Amazon multiplie les centres logistiques en France. En Normandie, la maire de Mondeville a mis les pieds dans le plat en s'opposant à l'implantation du groupe américain. — Photo : © Wikipedia

Les rumeurs d’implantation d’Amazon en Normandie se multiplient. Deux sites seraient susceptibles d’intéresser le géant américain du e-commerce : à Mondeville, aux portes de Caen et à Petit-Couronne, à côté de Rouen, sur le site de l’ancienne raffinerie Petroplus. Interrogé, Amazon France nie pourtant tout projet d’implantation dans une région où le groupe n’est pas encore présent : « Nous n’avons, à ce jour, rien à annoncer sur la région Normandie. Le développement d’un site logistique est un projet complexe, qui se fait sur le long terme. Il y a un temps pour tout, mais il est certain qu’Amazon souhaite développer ses capacités en France pour répondre à la croissance de la demande client. » La direction française du site de e-commerce américain reconnaît que certains projets sont « à l’étude » mais aucun n’est pour le moment « confirmé » : « D’une façon générale, un projet immobilier, cela prend du temps et demande énormément de démarches, et au final, peut s’avérer injustifié pour de nombreuses raisons », reconnaît la direction d’Amazon.

L'ancien site de Petroplus à Petit-Couronne pourrait intéresser Amazon — Photo : © DR

150 emplois à Mondeville

À Mondeville, c’est la maire de la commune Hélène Burgat qui a levé le lièvre à la fin du mois de novembre, en affichant d’emblée une opposition déterminée, similaire à celle de la commune de Tremblay-en-France (Seine-Saint-Denis). Le géant américain du e-commerce aurait, en effet, entamé des tractations, via un aménageur privé, pour installer un entrepôt logistique de 10 000 m2 sur un terrain privé de 50 000 m2 à Mondeville, appartenant à l’entreprise Bosch. La plateforme de distribution serait destinée à optimiser les délais des commandes à destination du Calvados. Selon la mairie de Mondeville, la plateforme permettrait de créer 150 emplois.

──────

## Travail demandé
1 > Recopiez l'extrait sur Amazon en Normandie en commençant aux mots « L'ancien site de » et en vous arrêtant après « créer 150 emplois. ».
2 > Répondez aux questions suivantes à l'aide de l'extrait sur Amazon en Normandie.
(a) Sur quel ancien site de Petit-Couronne Amazon pourrait-il s'installer ?
(b) Quelle surface aurait l'entrepôt logistique envisagé à Mondeville ?
(c) À quelle entreprise appartient le terrain de Mondeville ?

## Données fournies
──────

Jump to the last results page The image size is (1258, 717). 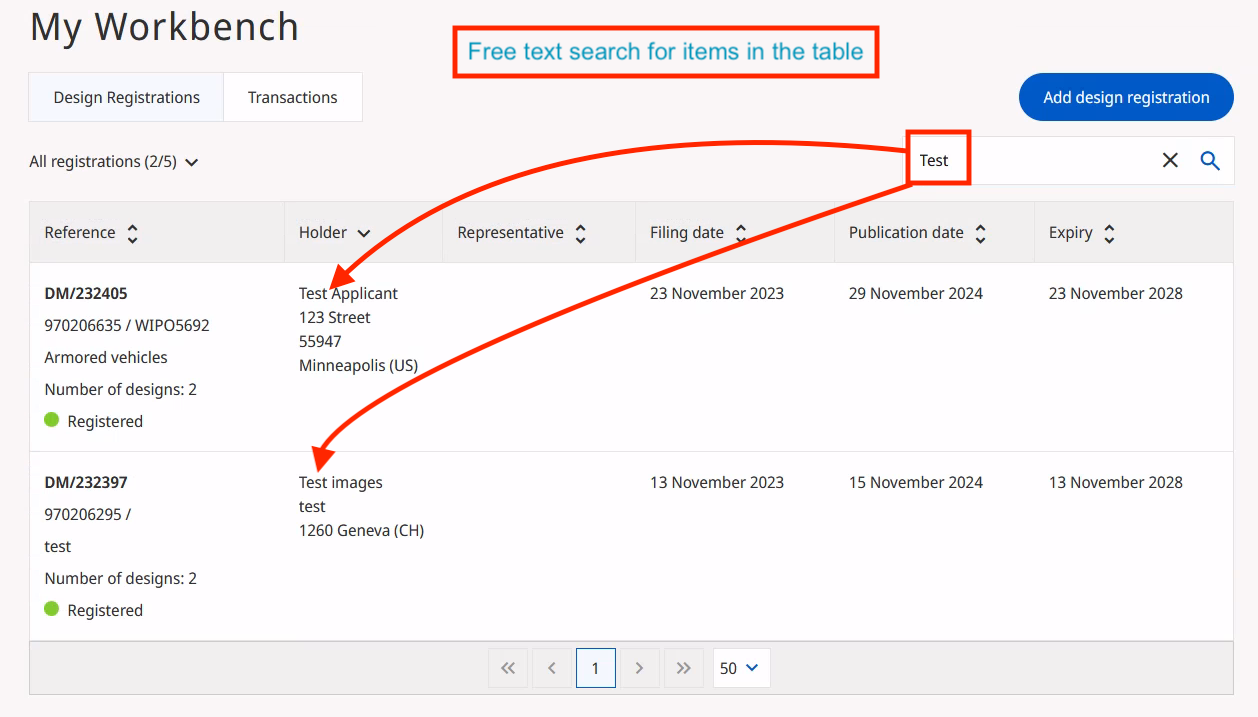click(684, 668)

──────

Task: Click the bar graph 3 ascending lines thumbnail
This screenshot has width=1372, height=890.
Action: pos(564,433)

──────

## Réponses rédigées
1 >
L'ancien site de Petroplus à Petit-Couronne pourrait intéresser Amazon — Photo : © DR

150 emplois à Mondeville

À Mondeville, c’est la maire de la commune Hélène Burgat qui a levé le lièvre à la fin du mois de novembre, en affichant d’emblée une opposition déterminée, similaire à celle de la commune de Tremblay-en-France (Seine-Saint-Denis). Le géant américain du e-commerce aurait, en effet, entamé des tractations, via un aménageur privé, pour installer un entrepôt logistique de 10 000 m2 sur un terrain privé de 50 000 m2 à Mondeville, appartenant à l’entreprise Bosch. La plateforme de distribution serait destinée à optimiser les délais des commandes à destination du Calvados. Selon la mairie de Mondeville, la plateforme permettrait de créer 150 emplois.

2 >
(a) Sur le site de l'ancienne raffinerie Petroplus.
(b) 10 000 m2.
(c) À l'entreprise Bosch.